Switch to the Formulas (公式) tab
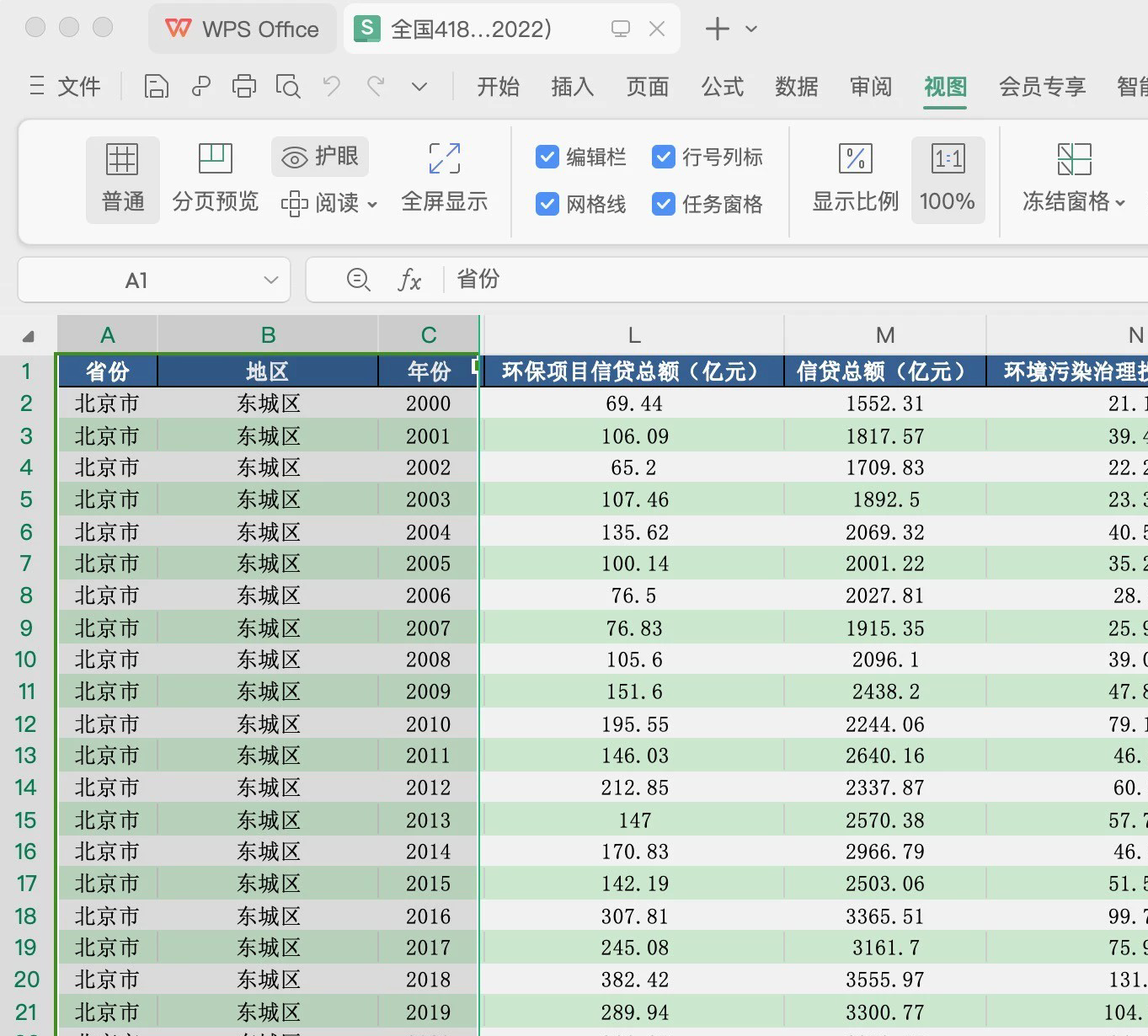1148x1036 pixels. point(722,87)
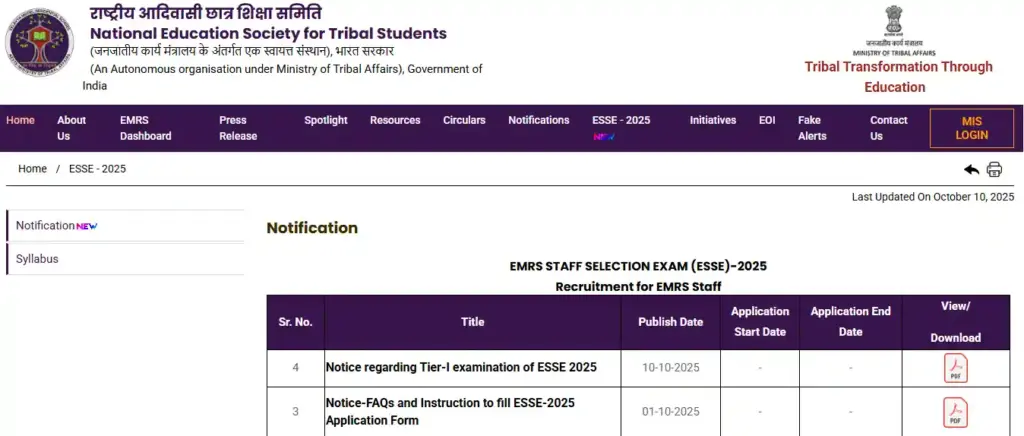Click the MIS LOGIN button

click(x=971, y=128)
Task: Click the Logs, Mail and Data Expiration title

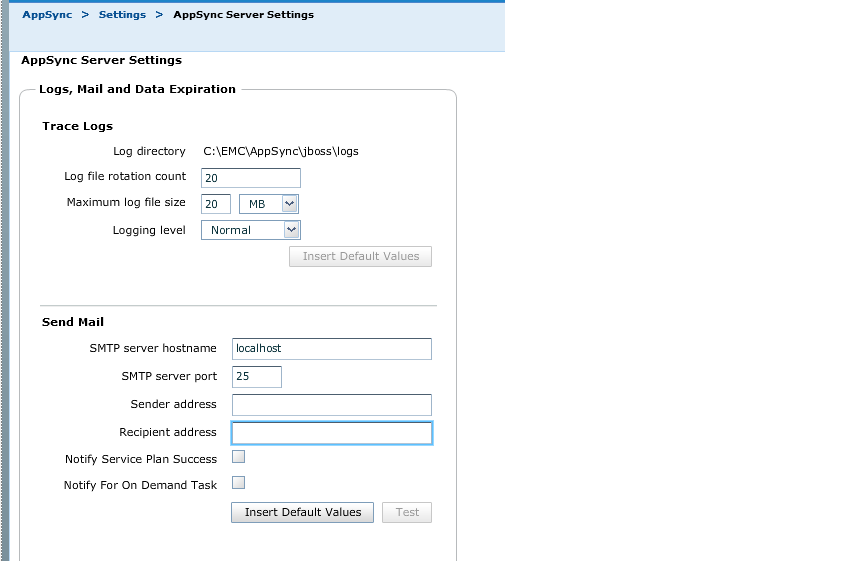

● Поставленная задача:
Оформите, пожалуйста, все приведенные выше данные как список JSON из строк, по одной на каждую строку данных, пустые строки пропустите. Изображения в ответ не включайте.

● Выполненное задание:
[
  "Switch to the Formulas (公式) tab",
  "1148x1036 pixels. point(722,87)",
  "Click the MIS LOGIN button",
  "click(x=971, y=128)",
  "Task: Click the Logs, Mail and Data Expiration title"
]